One approach to building an ANFIS solution for this problem, is to build two ANFIS networks, one to predict theta1 and the other to predict theta2.
In order for the ANFIS networks to be able to predict the angles they have to be trained with sample input-output data. The first ANFIS network will be trained with X and Y coordinates as input andc orresponding theta1 values as output. The matrix data1 contains the x-y-theta1 dataset required to train the first ANFIS network. Therefore data1 will be used as the dataset to train the first ANFIS network. Similarly, the second ANFIS network will be trained with X and Y coordinates as input and corresponding theta2 values as output. The matrix data2 contains the x-y-theta2 dataset required to train the second ANFIS network. Therefore data2 will be used as the dataset to train the second ANFIS network.

## Validating ANFIS Networks

Having trained the networks, an important follow up step is to validate the networks to determine how well the ANFIS networks would perform inside the larger control system.
Since this example problem deals with a two-joint robotic arm whose inverse kinematics formulae can be derived, it is possible to test the answers that the ANFIS networks produce with the answers from the derived formulae.
Let’s assume that it is important for the ANFIS networks to have low errors within the operating range 0<x<2 and 8<y<10. The theta1 and theta2 values are deduced mathematically from the x and y coordinates using inverse kinematics formulae. THETA1D and THETA2D are the variables that hold the values of theta1 and theta2 deduced using the inverse kinematics formulae. theta1 and theta2 values predicted by the trained anfis networks are obtained by using the command evalfis which evaluates a FIS for the given inputs.
Now, we can see how close the FIS outputs are with respect to the deduced values. The errors are in the 1e-3 range which is a fairly good number for the application it is being used in. However this may not be acceptable for another application, in which case the parameters to the anfis function may be tweaked until an acceptable solution is arrived at. Also, other techniques like input selection and alternate ways to model the problem may be explored.

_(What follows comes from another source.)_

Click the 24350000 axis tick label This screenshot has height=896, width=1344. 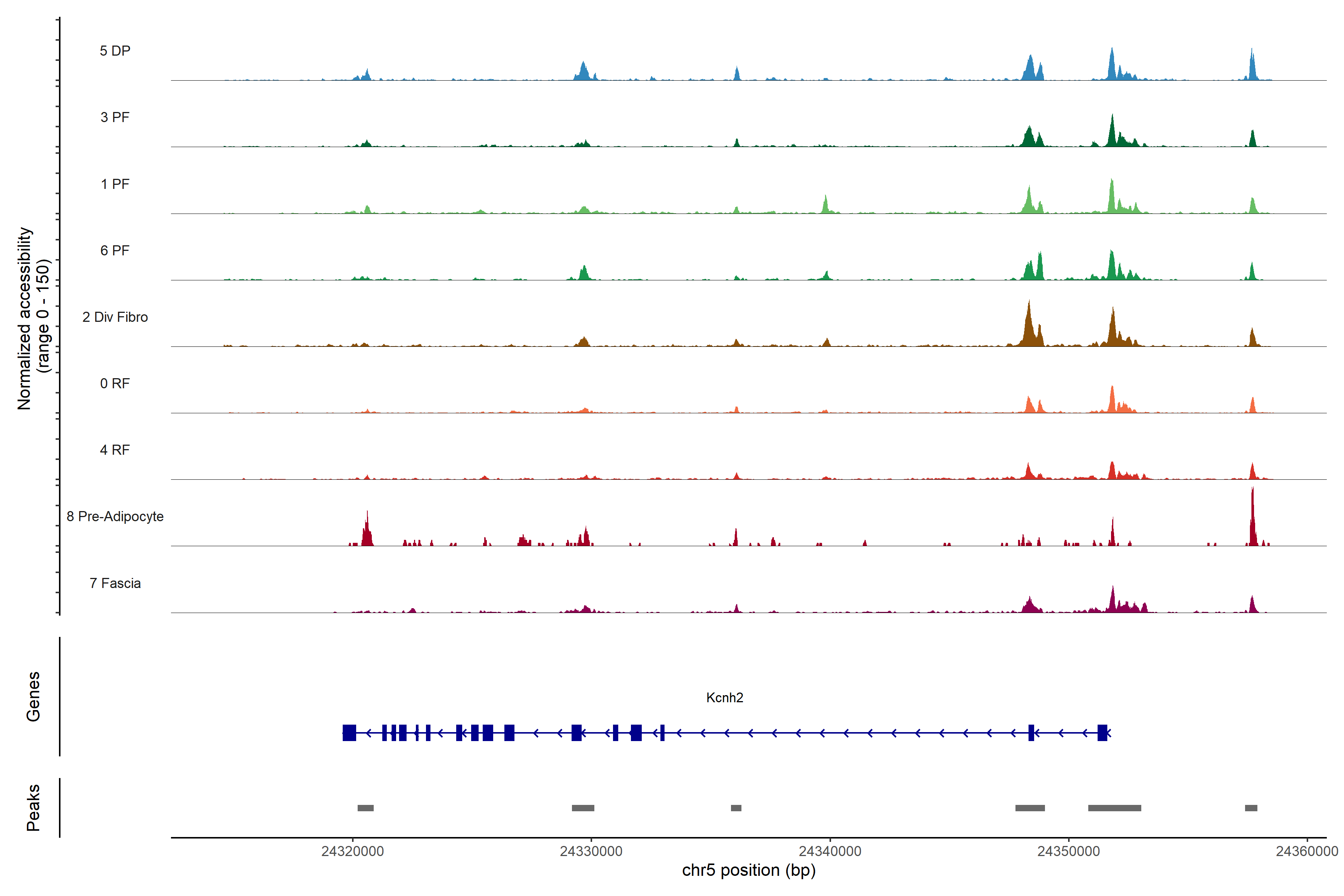[1068, 852]
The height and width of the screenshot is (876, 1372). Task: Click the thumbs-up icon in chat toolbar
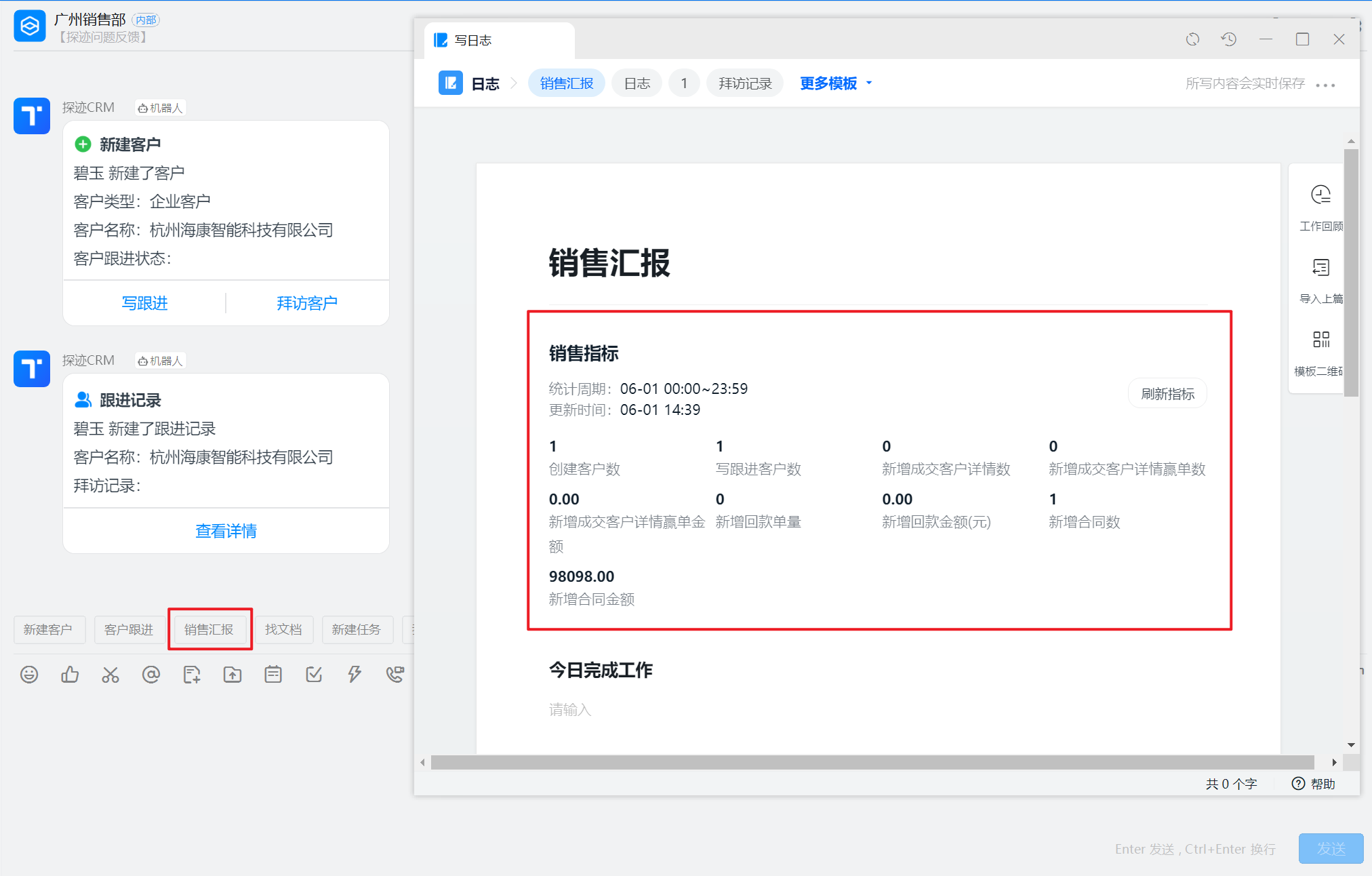(70, 674)
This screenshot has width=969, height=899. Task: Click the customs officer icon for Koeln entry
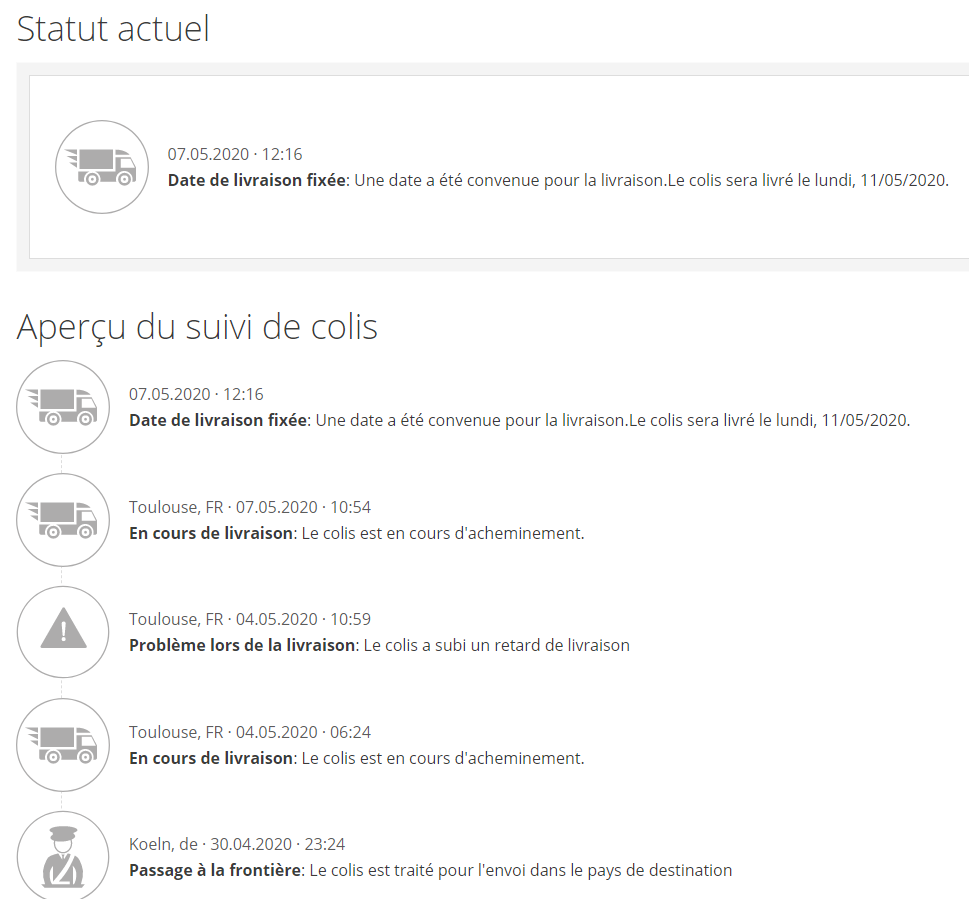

## Building a Solution Around the Trained ANFIS Networks

Now given a specific task, such as robots picking up an object in an assembly line, the larger control system will use the trained ANFIS networks as a reference, much like a lookup table, to determine what the angles of the arms must be, given a desired location for the tip of the arm. Knowing the desired angles and the current angles of the joints, the system will apply force appropriately on the joints of the arms to move them towards the desired location.

## Conclusion

This example illustrated using ANFIS to solve an inverse kinematics problem. Fuzzy logic has also found numerous other applications in other areas of technology like non-linear control, automatic control, signal processing, system identification, pattern recognition, time series prediction, data mining, financial applications etc.,

## Glossary

ANFIS – Adaptive Neuro-Fuzzy Inference System. a technique for automatically tuning Sugeno-type inference systems based on training data.

membership functions – a function that specifies the degree to which a given input belongs to a set or is related to a concept.

input space – it is a term used to define the range of all possible values

FIS – Fuzzy Inference System. The overall name for a system that uses fuzzy reasoning to map an input space to an output space.

epochs – 1 epoch of training represents one complete presentation of all the samples/datapoints/rows of the training dataset to the FIS. The inputs of each sample are presented and the FIS outputs are computed which are compared with the desired outputs to compute the error between the two. The parameters of the membership functions are then tuned to reduce the error between the desired output and the actual FIS output.